Let us change our way of thinking and our way of looking. We have to learn that silence comes from our heart and not from the absence of talk. Sitting down to eat your lunch may be an opportunity for you to enjoy silence; though others may be speaking, it’s possible for you to be very silent inside. The Buddha was surrounded by thousands of monks. Although he walked, sat, and ate among the monks and nuns, he always dwelled in his silence. The Buddha made it very clear that to be alone, to be quiet, does not mean you have to go to the forest. You can live in the sangha, you can be in the marketplace, yet you still enjoy the silence and the solitude.

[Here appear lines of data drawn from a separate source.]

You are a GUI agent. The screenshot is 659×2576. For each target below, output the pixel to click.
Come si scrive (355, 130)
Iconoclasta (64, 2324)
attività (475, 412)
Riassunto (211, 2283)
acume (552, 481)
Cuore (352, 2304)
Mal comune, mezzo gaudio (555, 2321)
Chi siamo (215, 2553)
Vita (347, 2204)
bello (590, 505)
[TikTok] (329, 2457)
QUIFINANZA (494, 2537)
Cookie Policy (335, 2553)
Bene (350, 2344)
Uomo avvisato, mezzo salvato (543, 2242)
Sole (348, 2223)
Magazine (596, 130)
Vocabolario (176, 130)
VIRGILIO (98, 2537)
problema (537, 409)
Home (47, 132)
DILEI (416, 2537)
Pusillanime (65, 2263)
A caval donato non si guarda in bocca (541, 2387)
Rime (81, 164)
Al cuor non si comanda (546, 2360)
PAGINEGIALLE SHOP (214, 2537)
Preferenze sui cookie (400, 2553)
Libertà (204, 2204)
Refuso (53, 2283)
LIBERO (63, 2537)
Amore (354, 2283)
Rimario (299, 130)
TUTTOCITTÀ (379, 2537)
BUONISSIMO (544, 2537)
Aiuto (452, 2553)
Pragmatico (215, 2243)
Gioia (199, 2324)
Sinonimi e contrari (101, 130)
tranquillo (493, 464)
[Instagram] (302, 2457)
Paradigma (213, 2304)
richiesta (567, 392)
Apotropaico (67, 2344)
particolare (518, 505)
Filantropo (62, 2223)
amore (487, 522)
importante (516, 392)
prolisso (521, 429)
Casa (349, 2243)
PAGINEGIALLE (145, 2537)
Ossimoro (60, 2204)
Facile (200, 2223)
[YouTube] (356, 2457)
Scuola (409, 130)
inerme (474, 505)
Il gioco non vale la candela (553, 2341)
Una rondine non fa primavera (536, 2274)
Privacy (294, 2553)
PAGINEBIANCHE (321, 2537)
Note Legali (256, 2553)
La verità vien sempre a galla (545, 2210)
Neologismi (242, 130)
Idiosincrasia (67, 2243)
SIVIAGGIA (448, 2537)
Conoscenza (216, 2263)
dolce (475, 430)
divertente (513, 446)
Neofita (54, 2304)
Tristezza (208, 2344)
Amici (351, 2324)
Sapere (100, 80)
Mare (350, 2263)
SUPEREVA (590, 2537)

being alone does not mean there is no one around you. Being alone means you are established firmly in the here and now and you become aware of what is happening in the present moment. You use your mindfulness to become aware of every feeling, every perception you have. You’re aware of what’s happening around you in the sangha, but you’re always with yourself, and don’t lose yourself. That’s the Buddha’s definition of the ideal practice of solitude: not to be caught in the past or carried away by the future, but always to be here, body and mind united, aware of what is happening in the present moment. That is real solitude.’
- Thich Nhat Hanh, Answers from the Heart.